S'agissant de la fiscalité et des normes, les contributions appellent à un changement des dispositifs fiscaux, notamment de l'IFER. Actuellement distribuée à parts égales entre l'intercommunalité et le département, Renaissance appelle à revoir sa répartition en faveur de la commune, "collectivité la plus impliquée dans le projet" - un point également mis en valeur par Mathilde Paris lors de la présentation en commission. Clémence Guetté a, quant à elle, insisté pour faire reposer cette taxe sur la production d'énergie plutôt que sur la puissance installée, comme c'est le cas actuellement.
Afin de renforcer l'acceptabilité des ENR, le RN appelle aussi à "soutenir le financement participatif et réduire la facture d'électricité des riverains" ; une "mauvaise idée" menaçant le principe de péréquation tarifaire et "revenant à considérer les énergies renouvelables comme des dommages", estime LFI.
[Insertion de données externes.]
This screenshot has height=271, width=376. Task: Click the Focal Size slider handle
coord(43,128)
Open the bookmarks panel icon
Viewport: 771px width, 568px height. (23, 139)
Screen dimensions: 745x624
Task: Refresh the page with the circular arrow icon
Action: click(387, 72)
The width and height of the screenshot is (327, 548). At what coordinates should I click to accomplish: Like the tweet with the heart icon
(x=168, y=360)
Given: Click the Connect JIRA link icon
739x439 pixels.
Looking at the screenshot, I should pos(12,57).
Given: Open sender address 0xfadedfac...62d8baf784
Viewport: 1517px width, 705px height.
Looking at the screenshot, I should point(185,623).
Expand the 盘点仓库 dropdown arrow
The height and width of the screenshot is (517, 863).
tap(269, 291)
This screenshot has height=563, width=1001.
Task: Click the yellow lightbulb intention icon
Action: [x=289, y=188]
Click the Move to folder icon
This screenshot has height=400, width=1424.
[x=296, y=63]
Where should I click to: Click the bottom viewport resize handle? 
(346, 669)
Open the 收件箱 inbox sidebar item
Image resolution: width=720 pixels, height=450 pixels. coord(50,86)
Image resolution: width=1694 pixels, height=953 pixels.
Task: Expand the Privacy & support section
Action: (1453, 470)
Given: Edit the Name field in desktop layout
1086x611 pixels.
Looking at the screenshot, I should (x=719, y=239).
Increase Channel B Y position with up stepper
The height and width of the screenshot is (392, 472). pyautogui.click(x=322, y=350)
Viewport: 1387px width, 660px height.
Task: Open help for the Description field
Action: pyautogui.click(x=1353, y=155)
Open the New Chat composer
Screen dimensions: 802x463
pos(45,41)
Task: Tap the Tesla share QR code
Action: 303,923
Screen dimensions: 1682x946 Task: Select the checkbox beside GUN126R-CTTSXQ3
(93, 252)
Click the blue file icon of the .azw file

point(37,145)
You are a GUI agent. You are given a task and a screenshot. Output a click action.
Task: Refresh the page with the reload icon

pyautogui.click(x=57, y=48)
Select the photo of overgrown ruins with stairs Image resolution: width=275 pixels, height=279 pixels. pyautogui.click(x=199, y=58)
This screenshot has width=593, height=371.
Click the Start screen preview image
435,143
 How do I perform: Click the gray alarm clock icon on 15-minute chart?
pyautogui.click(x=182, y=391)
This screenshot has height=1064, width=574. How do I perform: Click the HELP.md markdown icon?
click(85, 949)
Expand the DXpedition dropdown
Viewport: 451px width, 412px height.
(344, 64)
Si la mission "flash" se concentre principalement sur l'éolien (terrestre, maritime) et le photovoltaïque, les trois co-rapporteures ont regretté l'absence d'une prise en compte plus globale des ENR, notamment dans le projet de loi du gouvernement qui vient d'être adopté au Sénat. Les trois députées déplorent en particulier l'absence de l'hydroélectricité, de la géothermie ou des sources de chaleur (système de chaleur ou de froid).
A noter que les contributions de Renaissance et du Rassemblement national se rejoignent sur le rôle central du maire dans la décision finale de valider ou non les projets d'ENR, alors même que le droit de veto de ces derniers a été remplacé par un mécanisme plus large par le Sénat dans le cadre de l'examen du projet de loi relatif aux énergies renouvelables.
La question de ce droit de veto du conseil municipal en matière d'aménagement du territoire sera vraisemblablement l'un des sujets qui fera débat à l'Assemblée, lors de l'examen du projet de loi. Le président du groupe Les Républicains Olivier Marleix a annoncé, mardi 8 novembre, que son groupe redéposerait des amendements en faveur d'un droit de veto des maires.
Ce point est emblématique des interrogations des députés lors de la présentation du rapport de la mission "flash" en commission : quelle articulation entre la mission "flash" et le projet de loi ENR venant d'être adopté au Sénat ? Réponse en fin d'année, lors de l'examen du projet de loi par l'Assemblée nationale.